SECTION 2.  CHECKS, DRAFTS, ETC.  All checks, drafts or other orders for the payment of money, notes or other evidences of indebtedness issued in the name of the corporation shall be signed by such officer or officers, agent or agents of the cooperation and in such manner as shall from time to time be determined by resolution of the Board of Directors.  In the absence of such resolution, such instruments shall be signed by the treasurer and countersigned by the president or a vice president of the corporation.

SECTION 3.  DEPOSITS.  All funds of the corporation shall be deposited from time to time to the credit of the corporation in such banks, trust companies or other depositories as the Board of Directors may select.
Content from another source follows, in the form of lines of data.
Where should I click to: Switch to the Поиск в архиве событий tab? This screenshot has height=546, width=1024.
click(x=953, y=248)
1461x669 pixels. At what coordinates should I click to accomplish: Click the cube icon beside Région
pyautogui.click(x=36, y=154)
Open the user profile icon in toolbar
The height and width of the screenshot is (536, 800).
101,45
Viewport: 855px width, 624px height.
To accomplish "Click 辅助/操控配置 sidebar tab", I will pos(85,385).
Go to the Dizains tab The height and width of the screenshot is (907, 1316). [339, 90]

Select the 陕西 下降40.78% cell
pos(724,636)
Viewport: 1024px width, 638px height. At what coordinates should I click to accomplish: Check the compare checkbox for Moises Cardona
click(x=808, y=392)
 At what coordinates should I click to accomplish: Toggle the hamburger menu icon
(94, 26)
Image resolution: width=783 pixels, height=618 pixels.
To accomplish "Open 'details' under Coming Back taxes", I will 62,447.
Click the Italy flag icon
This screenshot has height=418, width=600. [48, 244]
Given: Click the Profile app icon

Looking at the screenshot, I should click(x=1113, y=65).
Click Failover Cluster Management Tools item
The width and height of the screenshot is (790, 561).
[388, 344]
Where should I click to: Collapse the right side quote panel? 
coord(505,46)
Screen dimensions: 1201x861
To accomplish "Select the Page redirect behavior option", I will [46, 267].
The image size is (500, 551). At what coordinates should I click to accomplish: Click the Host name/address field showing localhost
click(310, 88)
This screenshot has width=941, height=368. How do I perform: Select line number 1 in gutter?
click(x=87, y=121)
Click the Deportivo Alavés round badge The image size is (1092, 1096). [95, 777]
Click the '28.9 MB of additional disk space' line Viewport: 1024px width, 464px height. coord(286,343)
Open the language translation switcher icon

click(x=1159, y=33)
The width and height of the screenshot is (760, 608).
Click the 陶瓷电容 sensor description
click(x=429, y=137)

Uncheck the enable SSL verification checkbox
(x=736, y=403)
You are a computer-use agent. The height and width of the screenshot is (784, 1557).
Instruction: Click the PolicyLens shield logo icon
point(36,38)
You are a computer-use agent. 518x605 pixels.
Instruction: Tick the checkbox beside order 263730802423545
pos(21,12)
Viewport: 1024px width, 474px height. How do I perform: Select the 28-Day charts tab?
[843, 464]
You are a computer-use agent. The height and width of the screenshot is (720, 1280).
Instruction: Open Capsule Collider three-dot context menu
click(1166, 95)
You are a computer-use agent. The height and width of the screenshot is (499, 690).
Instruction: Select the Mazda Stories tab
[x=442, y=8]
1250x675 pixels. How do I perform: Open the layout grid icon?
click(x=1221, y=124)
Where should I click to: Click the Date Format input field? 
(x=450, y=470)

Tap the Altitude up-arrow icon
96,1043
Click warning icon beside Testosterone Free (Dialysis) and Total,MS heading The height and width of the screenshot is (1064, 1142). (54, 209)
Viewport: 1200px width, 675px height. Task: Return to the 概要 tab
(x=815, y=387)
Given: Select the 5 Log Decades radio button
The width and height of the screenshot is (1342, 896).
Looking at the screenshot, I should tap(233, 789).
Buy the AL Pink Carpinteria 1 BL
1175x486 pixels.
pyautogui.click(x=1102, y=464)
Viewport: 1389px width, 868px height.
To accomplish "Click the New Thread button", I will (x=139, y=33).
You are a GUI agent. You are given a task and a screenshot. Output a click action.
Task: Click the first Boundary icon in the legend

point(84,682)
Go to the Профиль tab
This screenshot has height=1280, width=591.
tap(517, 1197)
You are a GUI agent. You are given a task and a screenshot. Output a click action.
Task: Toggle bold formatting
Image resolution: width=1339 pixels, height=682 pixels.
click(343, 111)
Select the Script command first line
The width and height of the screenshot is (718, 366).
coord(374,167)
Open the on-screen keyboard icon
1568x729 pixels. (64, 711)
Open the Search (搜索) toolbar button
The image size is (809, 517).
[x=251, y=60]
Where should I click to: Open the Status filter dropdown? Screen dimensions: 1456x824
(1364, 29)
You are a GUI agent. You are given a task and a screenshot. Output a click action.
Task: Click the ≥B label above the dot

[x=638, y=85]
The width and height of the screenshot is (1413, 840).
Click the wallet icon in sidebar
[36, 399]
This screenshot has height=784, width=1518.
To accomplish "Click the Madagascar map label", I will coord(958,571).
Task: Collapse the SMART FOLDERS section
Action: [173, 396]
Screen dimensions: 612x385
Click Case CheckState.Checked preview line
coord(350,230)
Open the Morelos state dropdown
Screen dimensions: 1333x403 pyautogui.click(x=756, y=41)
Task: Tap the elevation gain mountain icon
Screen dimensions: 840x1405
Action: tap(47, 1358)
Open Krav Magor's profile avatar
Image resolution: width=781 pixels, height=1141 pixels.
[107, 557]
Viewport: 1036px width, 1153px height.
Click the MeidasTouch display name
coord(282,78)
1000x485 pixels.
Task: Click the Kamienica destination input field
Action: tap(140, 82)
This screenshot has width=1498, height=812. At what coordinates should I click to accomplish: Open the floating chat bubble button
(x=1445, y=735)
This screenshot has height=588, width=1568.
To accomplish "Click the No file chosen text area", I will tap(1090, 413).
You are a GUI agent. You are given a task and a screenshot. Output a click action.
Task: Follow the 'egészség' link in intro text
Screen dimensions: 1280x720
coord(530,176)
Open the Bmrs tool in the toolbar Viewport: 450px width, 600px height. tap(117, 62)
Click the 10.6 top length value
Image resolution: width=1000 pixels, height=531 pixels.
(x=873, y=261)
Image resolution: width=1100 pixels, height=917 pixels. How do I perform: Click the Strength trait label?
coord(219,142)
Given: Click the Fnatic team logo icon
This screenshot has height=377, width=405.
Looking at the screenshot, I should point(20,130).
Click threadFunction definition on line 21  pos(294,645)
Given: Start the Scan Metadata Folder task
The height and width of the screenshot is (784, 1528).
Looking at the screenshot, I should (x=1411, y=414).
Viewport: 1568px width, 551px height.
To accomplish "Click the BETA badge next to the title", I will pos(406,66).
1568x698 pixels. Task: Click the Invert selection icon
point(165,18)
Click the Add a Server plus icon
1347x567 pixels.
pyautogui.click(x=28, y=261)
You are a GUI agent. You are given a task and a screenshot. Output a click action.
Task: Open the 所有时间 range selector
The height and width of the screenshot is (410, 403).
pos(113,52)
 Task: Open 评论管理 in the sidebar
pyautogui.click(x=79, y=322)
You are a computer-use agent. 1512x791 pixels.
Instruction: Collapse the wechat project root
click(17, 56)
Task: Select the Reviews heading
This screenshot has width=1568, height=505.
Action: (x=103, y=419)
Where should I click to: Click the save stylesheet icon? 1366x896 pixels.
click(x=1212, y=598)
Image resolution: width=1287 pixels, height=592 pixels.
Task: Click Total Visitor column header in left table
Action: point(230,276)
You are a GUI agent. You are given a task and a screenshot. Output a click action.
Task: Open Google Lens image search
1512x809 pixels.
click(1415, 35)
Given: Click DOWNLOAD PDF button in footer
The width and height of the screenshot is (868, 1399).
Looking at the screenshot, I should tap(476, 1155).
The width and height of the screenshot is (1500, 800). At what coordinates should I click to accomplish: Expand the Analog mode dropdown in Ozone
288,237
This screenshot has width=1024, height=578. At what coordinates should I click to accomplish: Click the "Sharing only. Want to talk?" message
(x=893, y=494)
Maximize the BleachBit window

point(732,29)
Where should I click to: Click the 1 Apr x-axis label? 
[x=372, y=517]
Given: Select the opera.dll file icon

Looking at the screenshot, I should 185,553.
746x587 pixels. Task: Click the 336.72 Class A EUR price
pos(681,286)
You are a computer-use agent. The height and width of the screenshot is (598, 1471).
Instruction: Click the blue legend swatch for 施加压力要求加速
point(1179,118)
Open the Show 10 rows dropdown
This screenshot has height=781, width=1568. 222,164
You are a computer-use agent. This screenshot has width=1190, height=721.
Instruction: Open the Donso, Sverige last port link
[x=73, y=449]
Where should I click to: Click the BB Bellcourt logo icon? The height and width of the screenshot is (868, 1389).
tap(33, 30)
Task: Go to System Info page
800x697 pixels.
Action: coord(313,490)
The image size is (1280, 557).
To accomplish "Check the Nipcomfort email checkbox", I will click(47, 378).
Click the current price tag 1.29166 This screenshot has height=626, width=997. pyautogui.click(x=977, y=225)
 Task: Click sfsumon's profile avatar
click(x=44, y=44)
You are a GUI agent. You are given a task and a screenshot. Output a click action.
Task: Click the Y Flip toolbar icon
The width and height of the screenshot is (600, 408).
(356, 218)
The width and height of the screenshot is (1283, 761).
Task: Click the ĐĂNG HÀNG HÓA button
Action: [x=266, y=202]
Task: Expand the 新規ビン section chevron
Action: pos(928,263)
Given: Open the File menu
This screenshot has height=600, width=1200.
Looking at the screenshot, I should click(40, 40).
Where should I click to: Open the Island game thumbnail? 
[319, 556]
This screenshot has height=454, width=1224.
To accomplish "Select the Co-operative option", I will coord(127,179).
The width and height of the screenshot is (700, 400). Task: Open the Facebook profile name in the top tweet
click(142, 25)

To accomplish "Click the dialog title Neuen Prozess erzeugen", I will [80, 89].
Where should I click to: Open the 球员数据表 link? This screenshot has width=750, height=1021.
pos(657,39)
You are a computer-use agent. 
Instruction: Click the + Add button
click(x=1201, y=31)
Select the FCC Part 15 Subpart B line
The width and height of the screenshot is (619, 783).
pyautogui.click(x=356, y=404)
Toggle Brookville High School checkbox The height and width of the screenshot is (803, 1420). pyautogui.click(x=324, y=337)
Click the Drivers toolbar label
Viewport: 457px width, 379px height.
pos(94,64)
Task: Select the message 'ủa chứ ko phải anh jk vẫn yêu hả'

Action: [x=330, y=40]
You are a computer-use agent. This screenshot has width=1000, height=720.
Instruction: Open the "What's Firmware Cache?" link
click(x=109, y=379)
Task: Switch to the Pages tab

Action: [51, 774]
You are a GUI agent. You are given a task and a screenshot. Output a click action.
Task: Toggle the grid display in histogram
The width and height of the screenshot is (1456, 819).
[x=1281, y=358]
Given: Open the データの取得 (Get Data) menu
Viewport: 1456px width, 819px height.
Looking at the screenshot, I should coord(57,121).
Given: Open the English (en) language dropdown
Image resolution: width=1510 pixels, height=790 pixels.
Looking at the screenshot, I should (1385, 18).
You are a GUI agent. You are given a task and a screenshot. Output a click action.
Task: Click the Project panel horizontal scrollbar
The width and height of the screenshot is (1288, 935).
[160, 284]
SECTION 4.  GIFTS.  The Board of Directors may accept on behalf of the corporation any contribution, gift, bequest or devise for the general purposes or for any special purpose of the corporation.

ARTICLE VIII

BOOKS AND RECORDS

 The corporation shall keep correct and complete books and records of accounts and shall also keep minutes of the proceedings of its members, Board of Directors and committees having any of the authority of the Board of Directors; and shall keep at its registered office or principal office a record giving the names and addresses of its members entitled to vote.  All books and records of the corporation may be inspected by any member entitled to vote, or that member’s agent or attorney, for any proper purpose at any reasonable time.

ARTICLE IX

FISCAL YEAR

  The fiscal year of the corporation shall begin on March 1st and end on the last day of February of each year.

ARTICLE X

AMENDMENTS TO BYLAWS

  These bylaws may be altered, amended or repealed and new bylaws adopted by the Board of Directors, upon the like approval of the members in the manner set forth at Article III, Section One.

  ARTICLE XI

 INDEMNIFICATION

Section 1. The corporation shall indemnify any person who was or is a party or is threatened to be made a party to any threatened, pending or completed action, suit or proceeding, whether civil, criminal, administrative or investigative (other than an action by or in the right of the corporation) by reason of the fact that he/she is or was a director, officer, trustee, member employee, or agent of the corporation, or is or was serving at the request of the corporation as a director, officer, employee, or agent of another corporation, partnership, joint venture, trust or other enterprise, against expenses (including attorneys’ fees), judgments, fines, and amounts paid in settlement actually and reasonably incurred by him/her in connection with such action, suit or proceeding if be acted in good faith and in a manner he/she reasonably believed to be in or not opposed to the best interests of the corporation and with respect to any criminal action or proceeding, had no reasonable cause to believe his/hers conduct was unlawful.  The termination of any action, suit or proceeding by judgment, order, settlement, conviction, or upon a plea of nolo contendere or its equivalent shall not, of itself, create a presumption that the person did not act in good faith and in a manner which he/she reasonably believed to be in or not opposed to the best interests of the corporation and, with respect to any criminal action or proceeding, had no reasonable cause to believe that his/her conduct was unlawful.

Section 2. The corporation shall indemnify any person who was or is a party or is threatened to be made a party to any threatened, pending or completed action or suit by or in the right of the corporation to procure a judgment in its favor by the procurement of insurance or otherwise.